_What to produce_. Go to the line containing "You are a computer-use" below; retype it and all following lines exactly, and leave out the pictures.

======== Data for this task

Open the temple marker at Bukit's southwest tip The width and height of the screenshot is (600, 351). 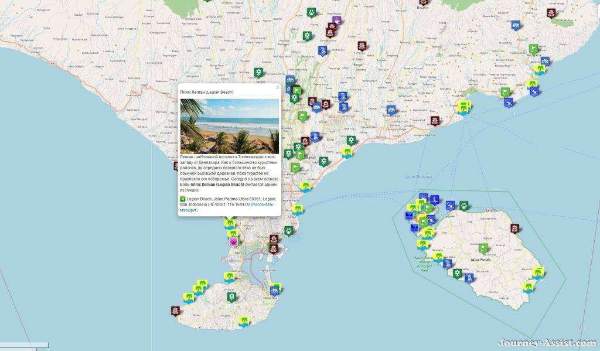(x=175, y=310)
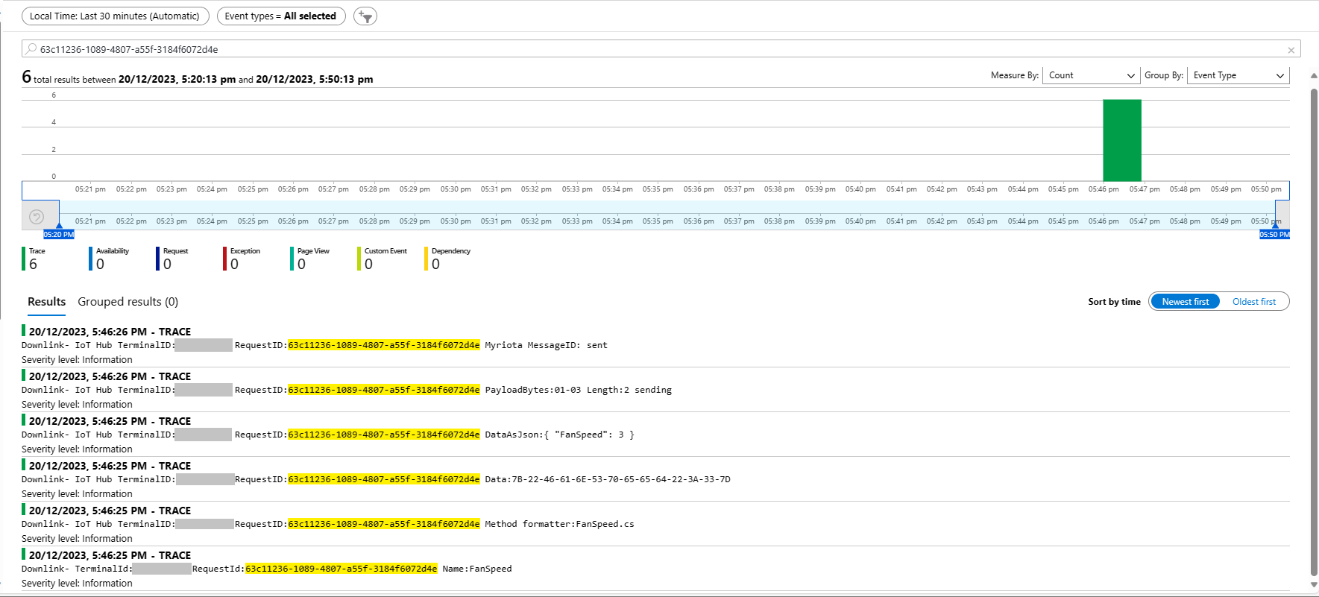Screen dimensions: 1319x597
Task: Open the Measure By Count dropdown
Action: tap(1090, 75)
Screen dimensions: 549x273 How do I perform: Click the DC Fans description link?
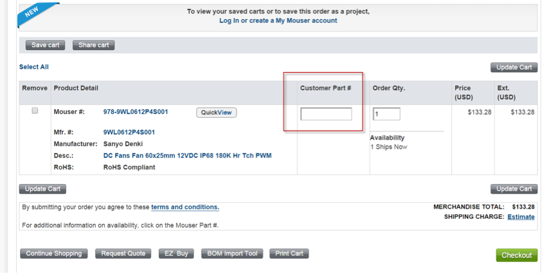[x=188, y=156]
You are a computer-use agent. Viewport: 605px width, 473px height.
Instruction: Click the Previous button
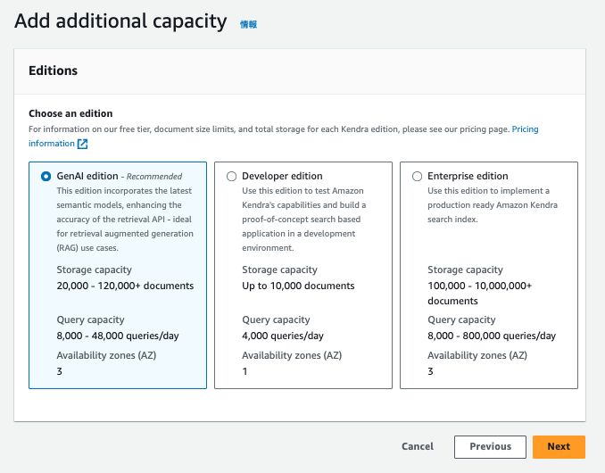point(490,447)
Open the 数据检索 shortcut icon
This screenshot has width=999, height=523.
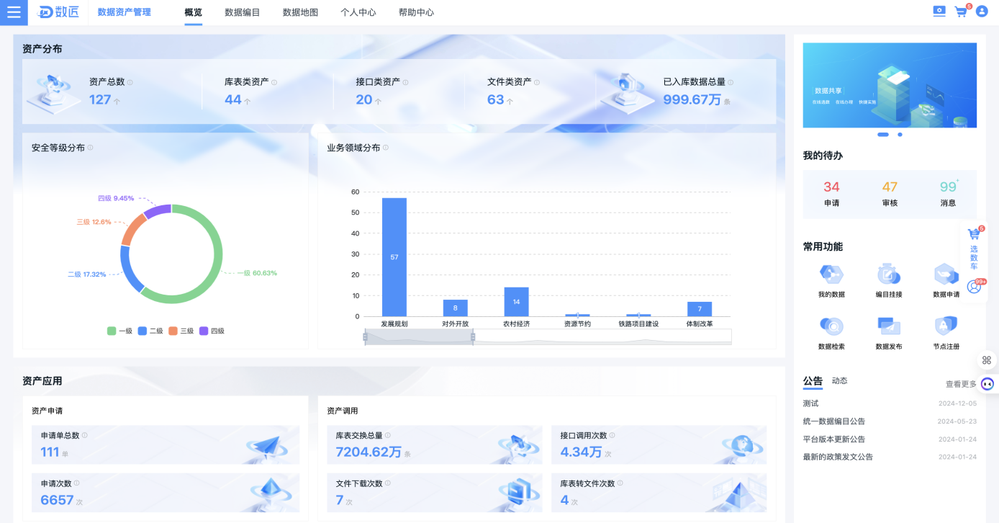tap(831, 326)
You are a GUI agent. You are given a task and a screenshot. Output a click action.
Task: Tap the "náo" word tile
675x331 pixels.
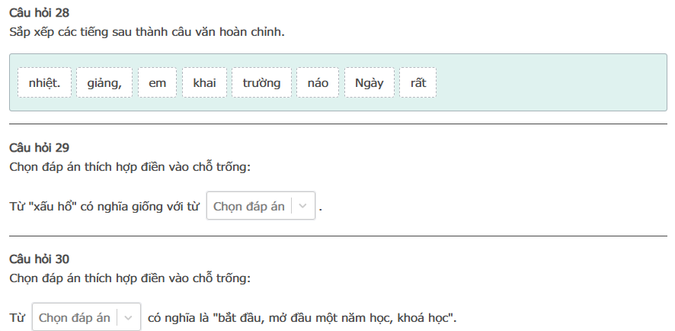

================

_Task answer_.
You are a computer-use agent. Viewport: 605px width, 473px height.
Instruction: Click the Previous button
point(490,447)
Open the 数据检索 shortcut icon
This screenshot has width=999, height=523.
tap(831, 326)
You are a GUI agent. You are given a task and a screenshot. Output a click action.
Task: Tap the "náo" word tile
675x331 pixels.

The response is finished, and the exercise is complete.